• [ПРЕДЛОЖЕННЫЙ ОТРЫВОК]
********
Так и есть. Когда я пыталась следовать за своей мыслью, то неизменно убеждалась, что она проворно старается убежать от наблюдателя. Тогда я спросила, каким образом человек может завершить мысль, и Кришнаджи ответил:

– Мысль может прийти к завершению лишь тогда, когда мыслитель поймет себя, когда он увидит, что мыслитель и мысль не есть два отличных друг от друга процесса. Мыслитель и есть мысль, но он отделяет себя от мысли, чтобы защитить себя, чтобы продлить свое существование. Поэтому мыслитель постоянно вырабатывает мысль, которая непрестанно преобразуется и меняется.

Он помолчал.

– Отделен ли мыслитель от мысли? – Кришнаджи делал продолжительные паузы между предложениями, словно бы для того, чтобы слова его могли пройти как можно дальше вперед и вглубь. – Устраните мысль, и где будет мыслитель? Вы обнаружите, что мыслителя нет. Поэтому, когда вы доводите любую мысль до конца, хорошего или плохого, – а сделать это чрезвычайно трудно, – ум замедляется. Чтобы понять «я», нужно пронаблюдать это самое «я» в действии, что возможно лишь тогда, когда ум замедляется, а это осуществимо лишь в том случае, если вы доводите каждую возникающую мысль до самого ее конца. И тогда вы увидите, что все ваши проклятия, желания, ревность и зависть – все это полностью обнажается перед лицом сознания, пустого и абсолютно безмолвного.

В результате того, что я слушала Кришнаджи в течение последнего месяца, мой ум стал пластичнее. Его наслоения утратили свой рисунок и твердость. Я спросила:

– Но если сознание наполнено предрассудками, желаниями и воспоминаниями, может ли оно тогда постичь мысль?

– Нет, – был ответ, – ибо оно постоянно руководствуется мыслью в своей деятельности: бежит от нее или опирается на нее, – он снова погрузился в молчание. – Если следовать за мыслью до ее завершения, вы увидите, что в ее конце – тишина. Оттуда начинается обновление. Рождающаяся из этой тишины мысль уже не движима желанием, она возникает из состояния, не замутненного воспоминаниями.

Но, опять таки, если мысль, рожденная таким образом, не завершена, от нее остается некий остаток. Тогда обновления нет, и ум снова оказывается в плену у сознания, которое есть воспоминание, пребывающее в плену у прошлого – у вчерашнего дня. Каждая мысль, одна за другой, представляет собой вчерашний день – нечто нереальное.

Новый подход заключается в том, чтобы завершить время, – заключил Кришнаджи. Я не поняла этих слов, но они продолжали звучать во мне и после того, как встреча завершилась.
********
Записи набора данных:

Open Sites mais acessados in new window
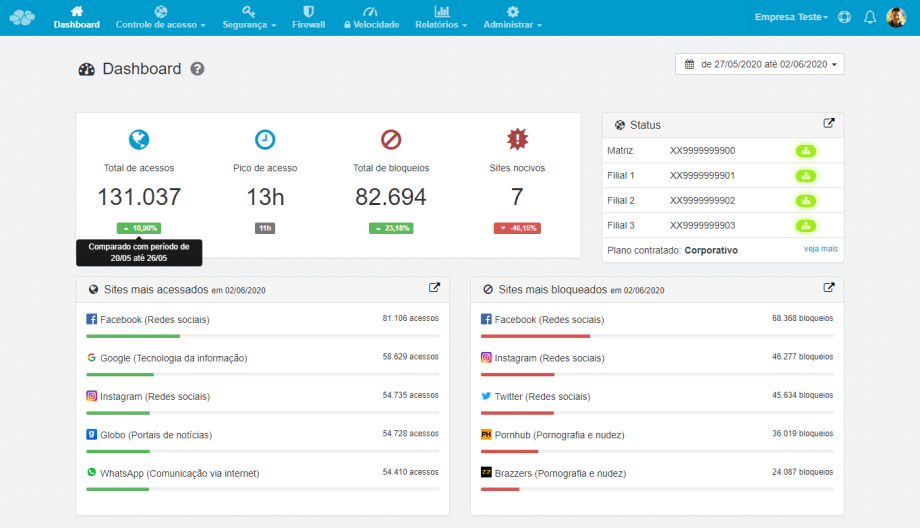The height and width of the screenshot is (528, 920). pos(434,288)
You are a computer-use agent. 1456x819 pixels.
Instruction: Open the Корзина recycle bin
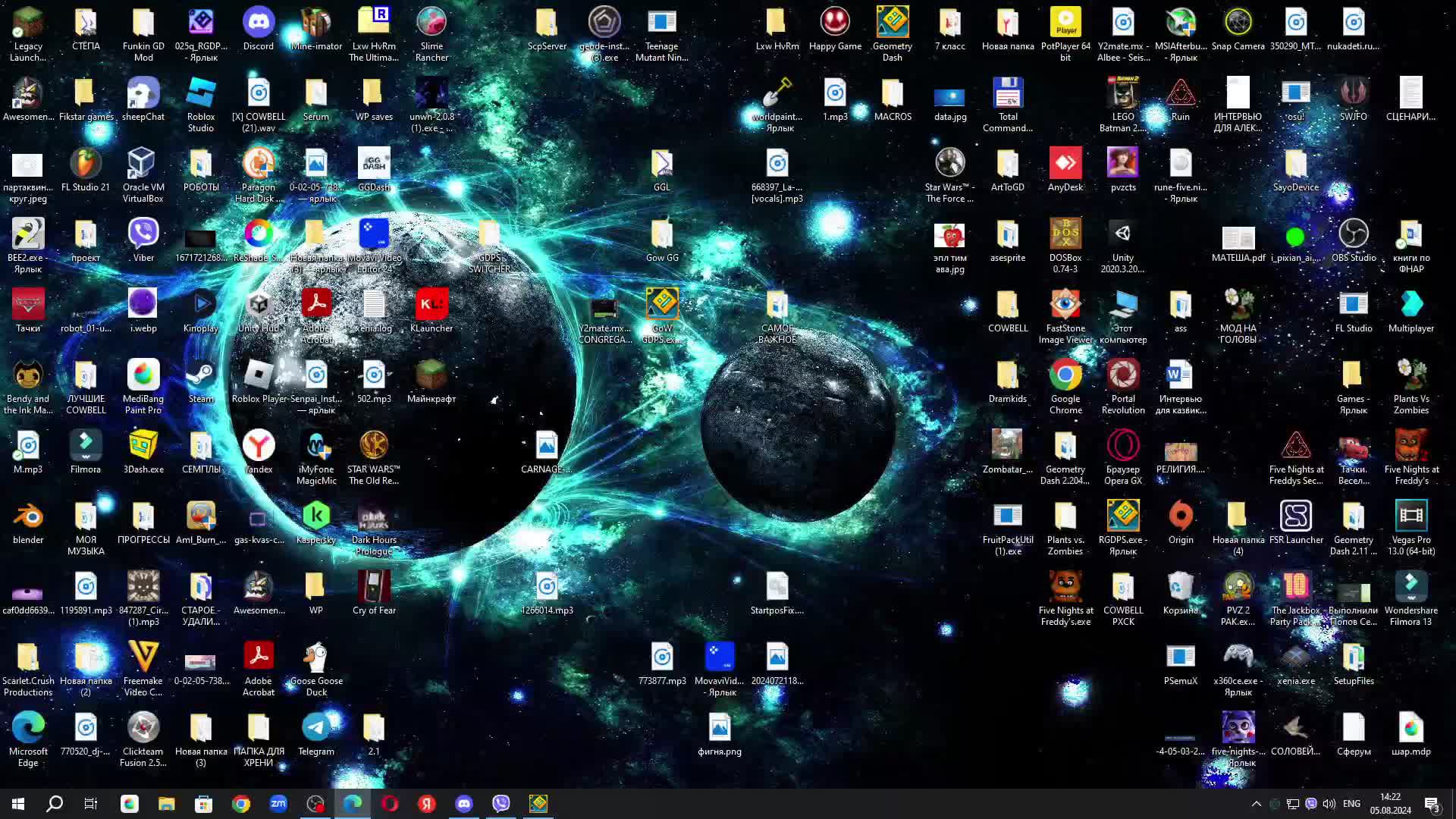1180,588
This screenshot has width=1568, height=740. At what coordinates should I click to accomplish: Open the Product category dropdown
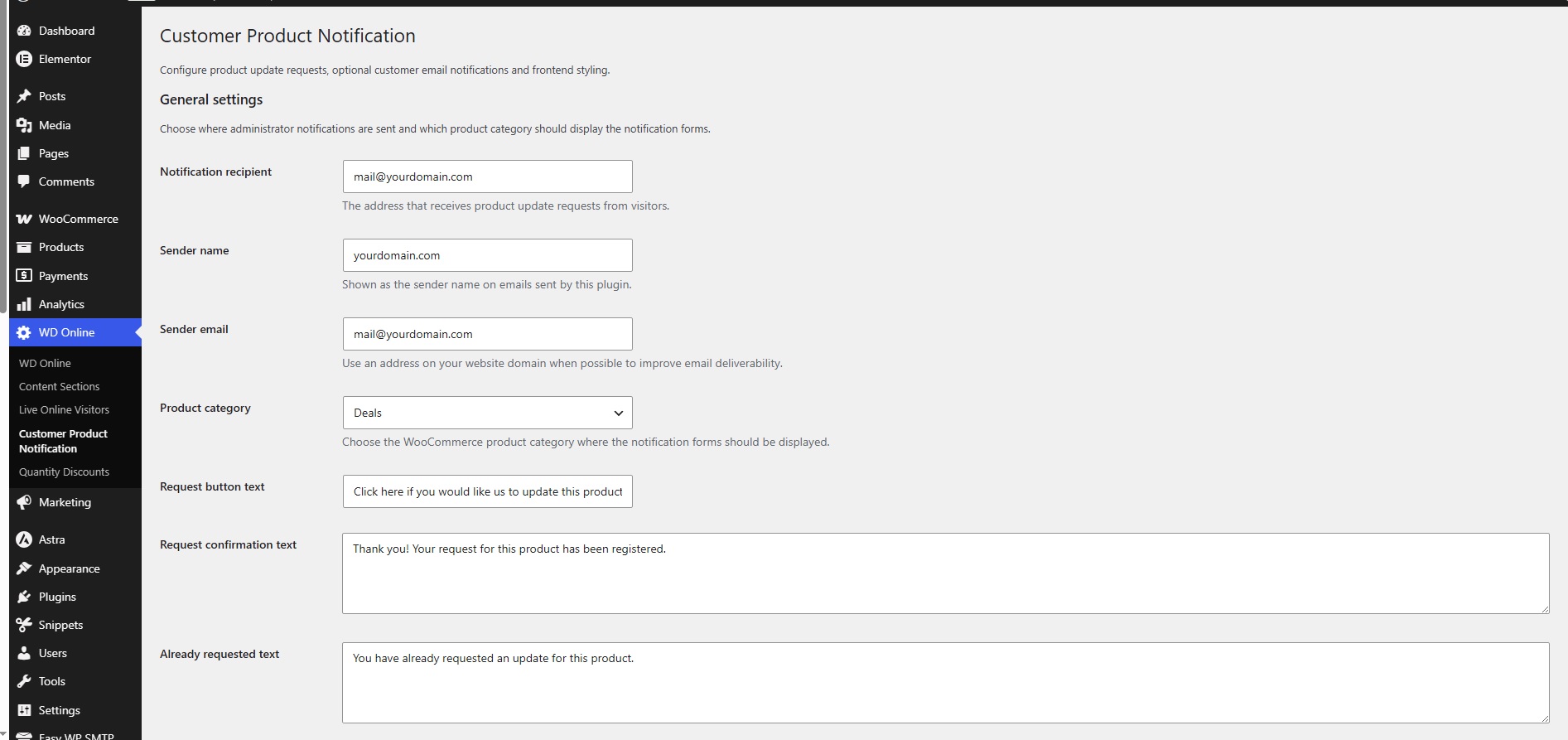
********
Ответьте на вопросы по отрывку о беседе с Кришнаджи:
1. Для чего, по словам Кришнаджи, мыслитель отделяет себя от мысли?
2. Что обнаружится в конце мысли, если следовать за ней до завершения?
3. В чем, по заключению Кришнаджи, состоит новый подход?
Для работы записи не понадобятся.

• [РЕШЕНИЕ]
1. Чтобы защитить себя и продлить свое существование.
2. Тишина.
3. В том, чтобы завершить время.